• Assignment:
Output what the records say, word for word, with no images.

Data records START

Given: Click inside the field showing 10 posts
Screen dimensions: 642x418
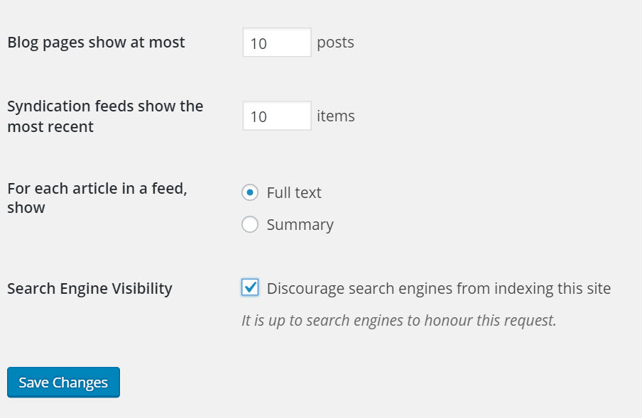Looking at the screenshot, I should point(276,42).
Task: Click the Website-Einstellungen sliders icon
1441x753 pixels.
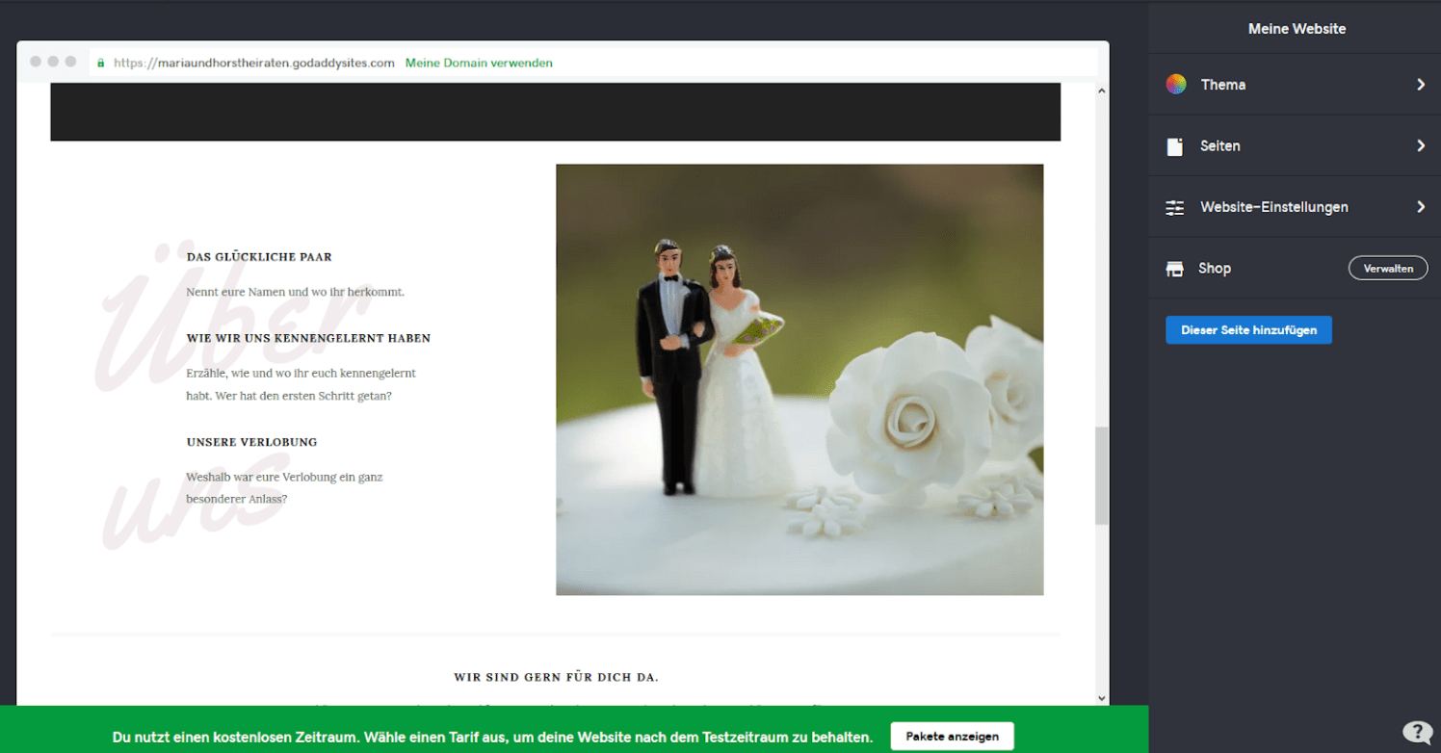Action: pos(1174,207)
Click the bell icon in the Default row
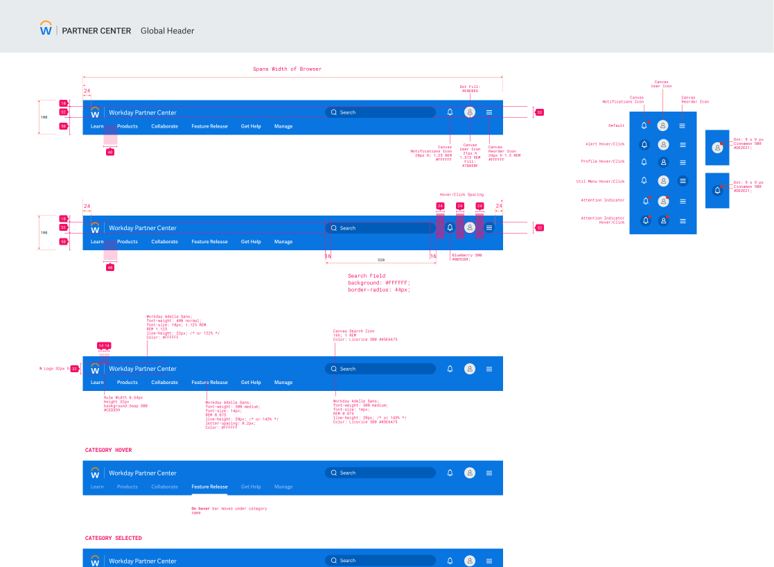 [x=644, y=125]
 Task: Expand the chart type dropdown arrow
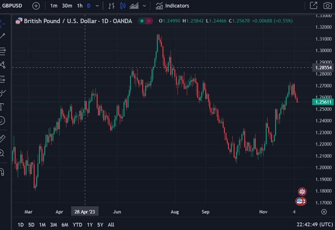point(144,6)
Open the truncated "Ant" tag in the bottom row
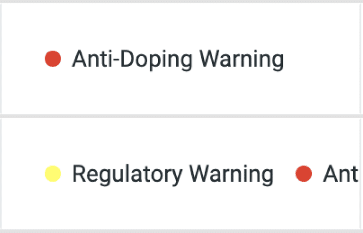The width and height of the screenshot is (363, 233). [341, 174]

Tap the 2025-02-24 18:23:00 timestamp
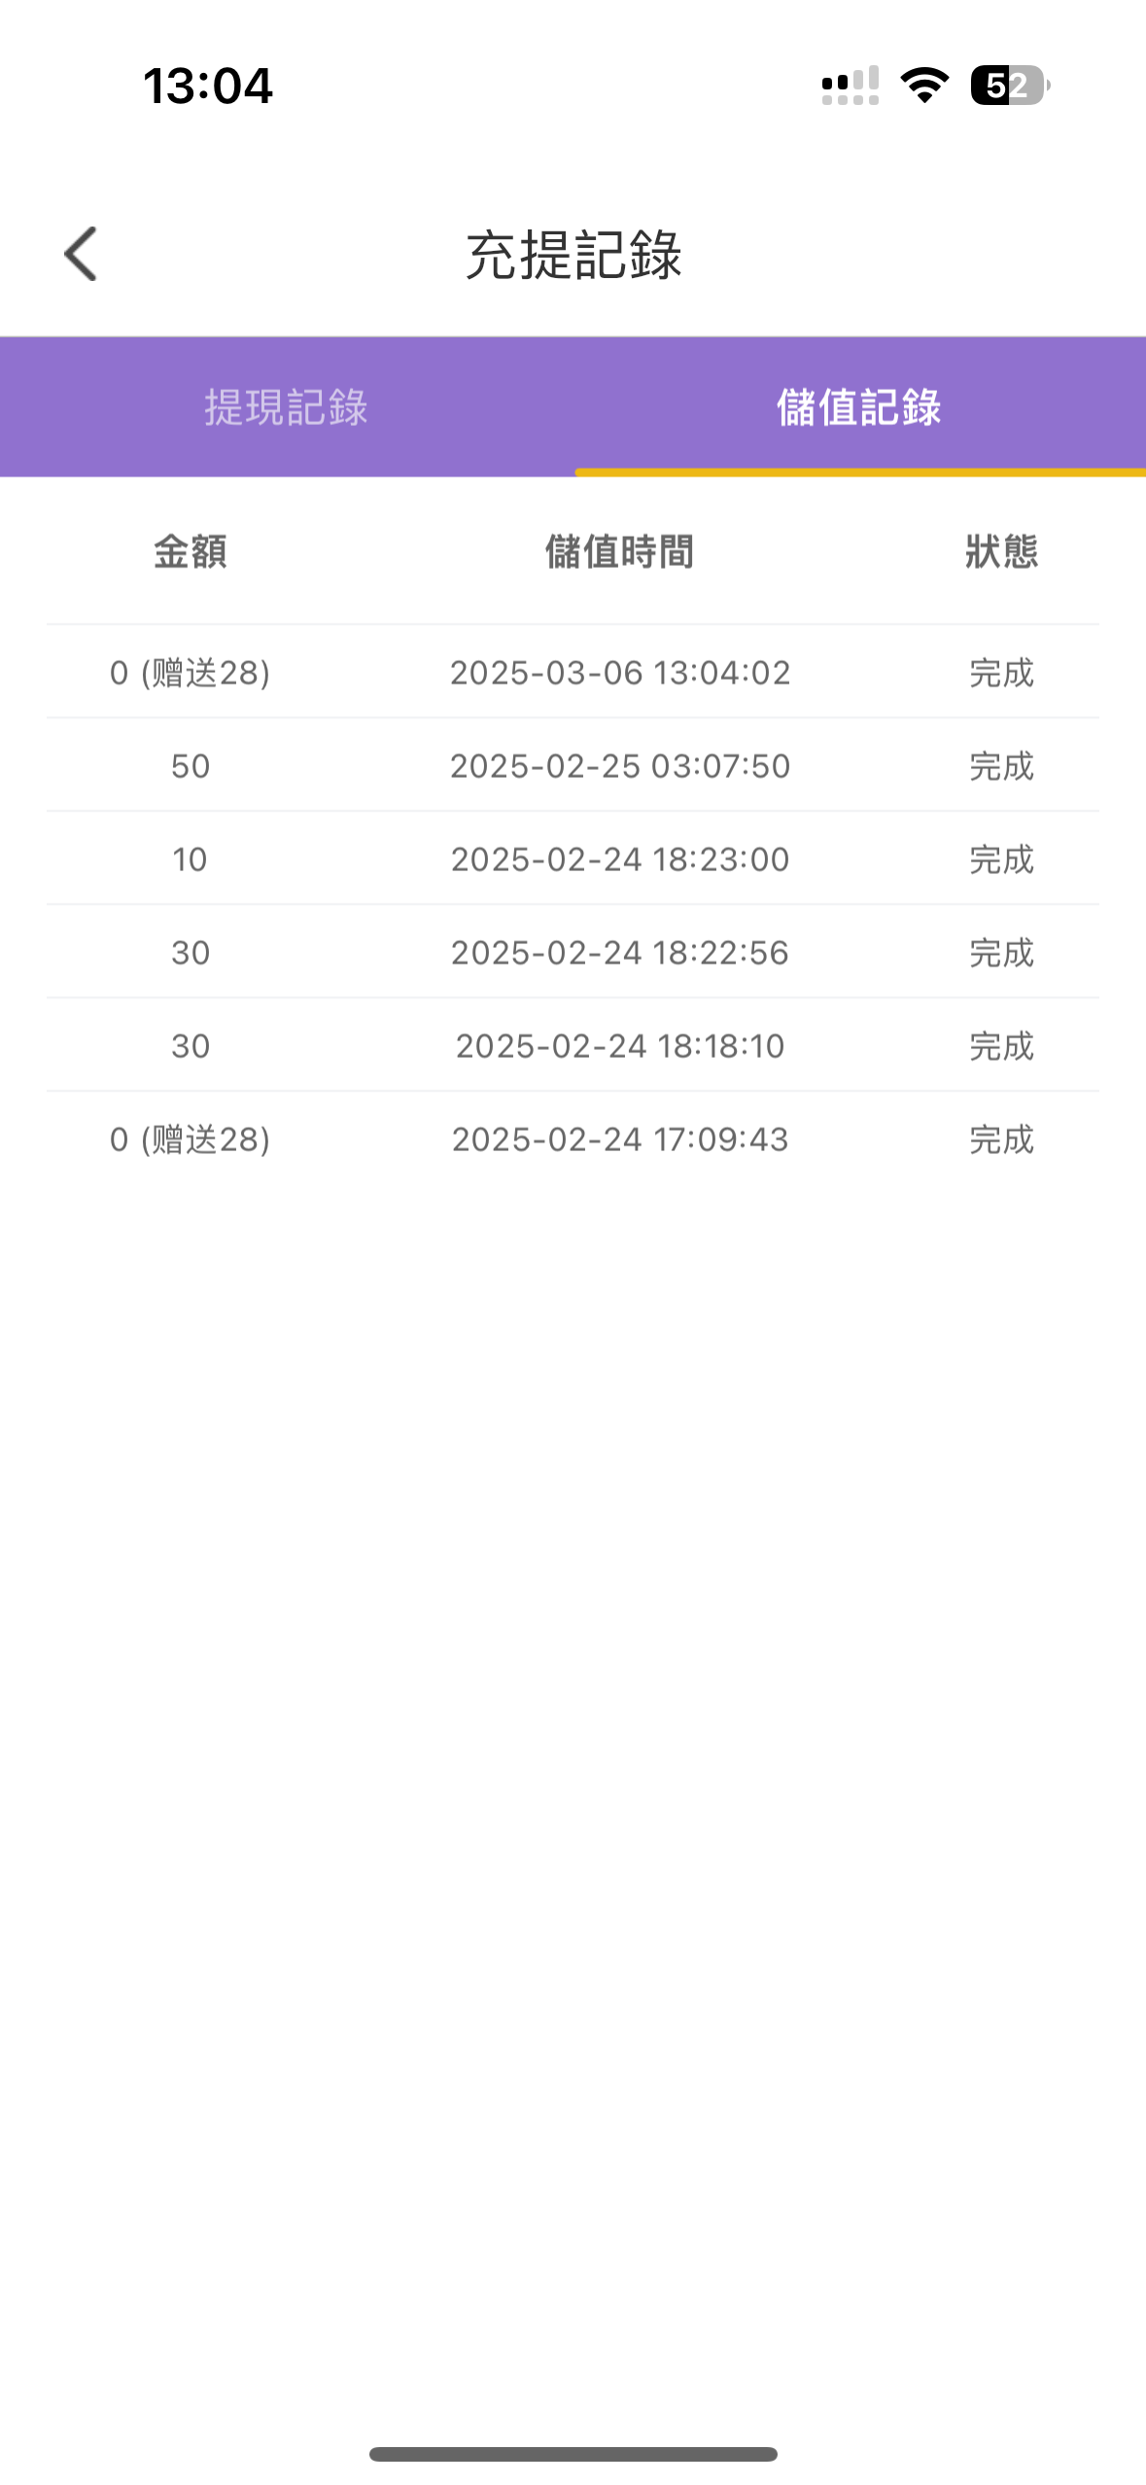click(x=620, y=859)
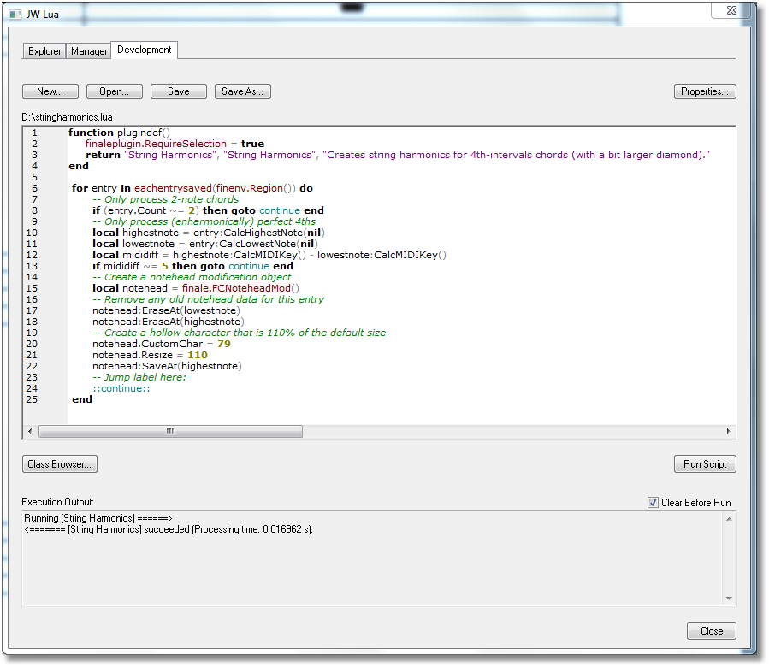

Data records END

• Response box:
Given: Click inside the field showing 10 posts
Screen dimensions: 642x418
Looking at the screenshot, I should point(276,42).
Task: Click the Website-Einstellungen sliders icon
1441x753 pixels.
Action: pos(1174,207)
Click the bell icon in the Default row
 [x=644, y=125]
 Task: Expand the chart type dropdown arrow
point(144,6)
Open the truncated "Ant" tag in the bottom row
The width and height of the screenshot is (363, 233). [341, 174]

Tap the 2025-02-24 18:23:00 timestamp
click(x=620, y=859)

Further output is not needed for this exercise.